En la Argentina contemporánea –como en buena parte del mundo–, la política es narrada por la mayoría de los analistas mediáticos como una serie de intrigas palaciegas. El foco está puesto en los gestos, las traiciones, la psicología individual, los pactos efímeros y las disputas internas de las élites gobernantes. A lo sumo, se le agregan las encuestas de opinión que reflejarían coincidencias o disconformidades con la acción de esas élites, nunca como examen de la acción de los sujetos populares. Así es como desapareció, entre otras cosas, la palabra pueblo. Se trata de un enfoque que no es meramente descriptivo: expresa una concepción dominante de la política, heredera de tradiciones liberales y reforzada por sensibilidades posmodernas, que tienden a disolver los conflictos sociales estructurales en relatos de superficie. El resultado es una lectura que prescinde de los intereses de clase, de la lucha de clases y, sobre todo, de los sujetos populares que no solo padecen esas pujas, sino que, una y otra vez, irrumpen para condicionarlas y, en ocasiones, torcer su rumbo.

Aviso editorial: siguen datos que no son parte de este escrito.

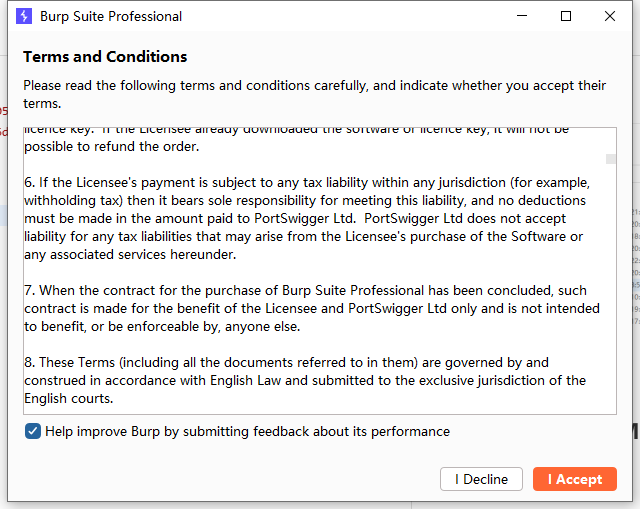Click the scrollbar track below the thumb
The width and height of the screenshot is (640, 509).
pos(611,286)
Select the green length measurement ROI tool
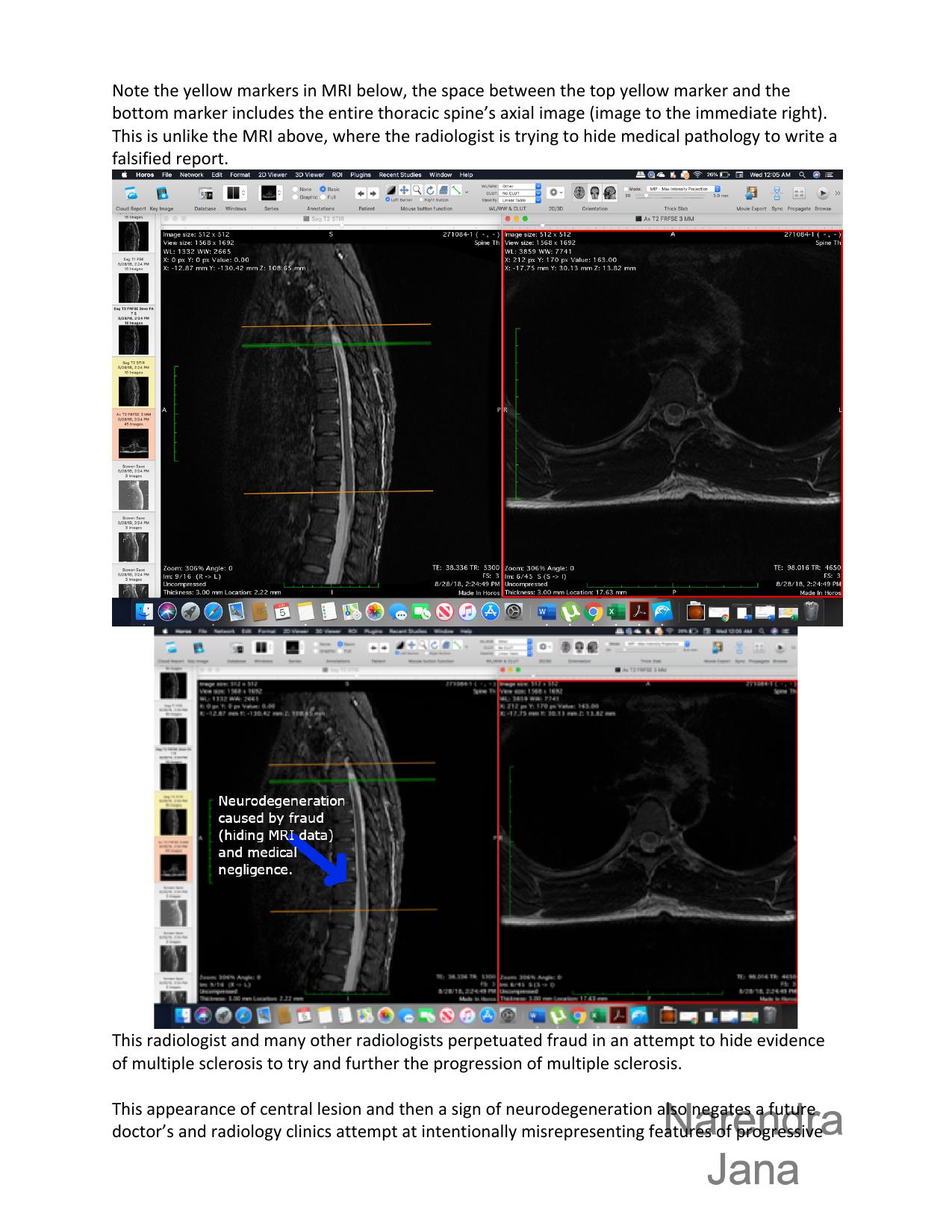Viewport: 952px width, 1232px height. click(455, 190)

Esta forma de análisis no es inocua. Al reducir la política a una suerte de teatro de sombras entre élites, se oculta la dinámica social real y se induce a una conclusión implícita pero poderosa: la acción colectiva de las mayorías carece de relevancia. La política sería un juego ajeno, un tablero cerrado al que el pueblo asiste como espectador impotente. Esa pedagogía de la impotencia tiene consecuencias concretas, porque desarma simbólicamente a quienes podrían reconocerse como sujetos de transformación.

Es un viejo truco, que huele a podrido en los medios hegemónicos y en los analistas de palacio.


Castas
El fenómeno es particularmente visible en la cobertura de la coyuntura argentina bajo el Gobierno de Javier Milei. Buena parte del análisis dominante se concentra en describir el comportamiento de «la casta»: gobernadores que negocian recursos, legisladores que especulan con su posicionamiento, alianzas que se arman y desarman según el clima del día. El relato se vuelve una crónica de palacio, como si el poder se ejerciera en un vacío social, al margen de la estructura económica y de los conflictos que atraviesan a la sociedad.

Sin embargo, este enfoque tropieza con hechos que no logra explicar.

Un ejemplo elocuente es el comportamiento del Congreso de la Nación durante los dos primeros años de Milei. La misma Legislatura que aprobó la Ley Bases en los primeros meses de su Gobierno, permitiendo al oficialismo conformar un bloque parlamentario que superó incluso a las propias huestes de la ultraderecha, es la que luego bloqueó otros proyectos clave del Ejecutivo y sancionó leyes claramente contrarias al ajuste brutal del Gobierno, como las de financiamiento universitario o las vinculadas a discapacidad. Para el análisis de intrigas, este giro suele atribuirse a caprichos, rencillas personales o cambios tácticos en el ajedrez parlamentario. Pero esas explicaciones resultan, en el mejor de los casos, insuficientes y, en general, distorsivas.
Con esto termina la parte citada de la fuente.